Neighborhood News

November 2024

Posted

Volunteering for the holidays with Summit neighborhood

Summit Neighborhood Association (SNA) continues to support Your Neighborhood Food Pantry at 533 Branch Avenue by helping to coordinate some of their volunteers, as well as raising funds for this coming holiday season. The pantry is currently looking for extra food and financial donations to provide Thanksgiving meals for community members. For more information or to donate, contact Ynfp22@gmail.com or via their website at YNFP.org. Volunteers also assist the Mount Hope Community Center with their work distributing groceries every Friday to residents in need. More helpers are always needed and appreciated for both organizations. Contact
Snaprov@gmail.com to join the volunteer email list.

 

Mile of History Association accolades and stroll prep

The Mile of History Association (MoHA) received the 2024 James McCarvill Leadership Award from GoProvidence. Named for the late executive director of the RI Convention Center Authority, the award recognizes a person or group that has shown outstanding community leadership benefitting the tourism industry, in this case uplifting MoHA’s Heritage Signage project, which will install 20 signs along Benefit Street to inform visitors of the area’s significant history. MoHA expects to have a ribbon cutting for the project next year.

[Dataset records]
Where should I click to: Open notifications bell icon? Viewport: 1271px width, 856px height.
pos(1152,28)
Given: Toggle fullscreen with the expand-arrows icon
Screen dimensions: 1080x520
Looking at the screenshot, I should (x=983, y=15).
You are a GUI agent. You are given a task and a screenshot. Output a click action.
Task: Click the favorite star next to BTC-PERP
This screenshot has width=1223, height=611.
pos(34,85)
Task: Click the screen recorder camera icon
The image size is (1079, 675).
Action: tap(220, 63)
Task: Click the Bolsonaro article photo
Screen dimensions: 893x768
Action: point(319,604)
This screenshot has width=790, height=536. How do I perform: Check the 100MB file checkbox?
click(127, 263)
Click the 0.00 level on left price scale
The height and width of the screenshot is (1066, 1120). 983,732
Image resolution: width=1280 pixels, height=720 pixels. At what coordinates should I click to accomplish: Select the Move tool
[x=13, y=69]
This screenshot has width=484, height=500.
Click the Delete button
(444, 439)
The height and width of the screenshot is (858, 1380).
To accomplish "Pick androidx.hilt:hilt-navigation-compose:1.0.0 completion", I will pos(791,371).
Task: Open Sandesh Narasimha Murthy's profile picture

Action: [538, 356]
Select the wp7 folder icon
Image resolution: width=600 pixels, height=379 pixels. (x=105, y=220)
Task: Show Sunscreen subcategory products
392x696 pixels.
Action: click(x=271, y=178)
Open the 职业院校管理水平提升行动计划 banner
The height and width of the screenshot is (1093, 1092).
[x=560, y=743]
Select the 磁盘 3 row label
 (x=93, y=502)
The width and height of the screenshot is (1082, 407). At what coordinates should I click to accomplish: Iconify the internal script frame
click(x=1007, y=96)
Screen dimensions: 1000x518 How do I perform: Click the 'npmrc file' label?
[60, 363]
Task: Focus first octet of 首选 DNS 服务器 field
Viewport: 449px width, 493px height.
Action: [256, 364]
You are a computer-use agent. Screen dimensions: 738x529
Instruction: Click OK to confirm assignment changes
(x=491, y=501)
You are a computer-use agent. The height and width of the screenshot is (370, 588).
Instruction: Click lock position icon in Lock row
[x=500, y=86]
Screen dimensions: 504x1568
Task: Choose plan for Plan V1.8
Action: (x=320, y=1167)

[Activity A]
In the neighborhood news, what award did the Mile of History Association receive?
[Activity B]
Rewrite the neighborhood news from "Volunteering for the" to "volunteer email list.", swapping "Friday" for "Saturday".
[Activity C]
Please continue the neighborhood news after its final sentence.

[Task result A]
The 2024 James McCarvill Leadership Award from GoProvidence.

[Task result B]
Volunteering for the holidays with Summit neighborhood

Summit Neighborhood Association (SNA) continues to support Your Neighborhood Food Pantry at 533 Branch Avenue by helping to coordinate some of their volunteers, as well as raising funds for this coming holiday season. The pantry is currently looking for extra food and financial donations to provide Thanksgiving meals for community members. For more information or to donate, contact Ynfp22@gmail.com or via their website at YNFP.org. Volunteers also assist the Mount Hope Community Center with their work distributing groceries every Saturday to residents in need. More helpers are always needed and appreciated for both organizations. Contact
Snaprov@gmail.com to join the volunteer email list.

[Task result C]
MoHA held their annual meeting on October 27 electing directors for the coming year and sharing updates on projects. For neighbors planning on restoring tree pits in front of their houses, MoHA can help, and a complete description of the approved tree pit structure can be found online at MileofHistory.org/initiatives, with a list of city-approved contractors. The association is also gearing up for the annual Benefit Street Stroll, happening Saturday December 7. The prior weekend, on November 30 and December 1, neighbors are invited to help decorate Benefit Street lamp posts.

 

Facilitator needed for the North End Neighborhood Association

The North End Neighborhood Association (NENA) seeks a skilled facilitator to assist in structuring the association, ensuring it operates effectively, and meets the community’s needs. The NENA just released an RFP soliciting proposals from qualified, neutral, and nonpartisan facilitators to guide the association in establishing its organizational structure, developing governance policies, and creating a strategic plan.

 

Seal spotted in the Jewelry District

Crossing the new footbridge over the Ship Street Canal on a fall evening, Jewelry District Association members Milo and Margery Winter spotted what the Mystic Aquarium reports is a highly unusual visitor from the Arctic: a female Hooded Seal pup. The seal was being monitored by the aquarium after it was spotted in Watch Hill and, according to coastal observers, was heading up the RI coast – until she wandered into Narragansett Bay, where she came ashore on a little gravel beach in Providence.

Volunteers posted a sign warning the public to keep away. Aquarium staff warned that seals under stress tend to swallow small objects like gravel and rocks, as this unhappy seal pup did.  The next morning, a rescue team came from the aquarium to pick her up, but, alarmed, she swam into the river and disappeared. Clearly ailing, she soon crawled onto the beach again. Calls from the Jewelry District Association and others brought the rescue team back, who safely retrieved the pup to be cared for at the aquarium. The latest medical report at press time from the Mystic Aquarium: “The seal had her weekly check up exam with our veterinarian, and she is making great progress. She’s a spunky girl, and we hope she will soon make a full recovery!”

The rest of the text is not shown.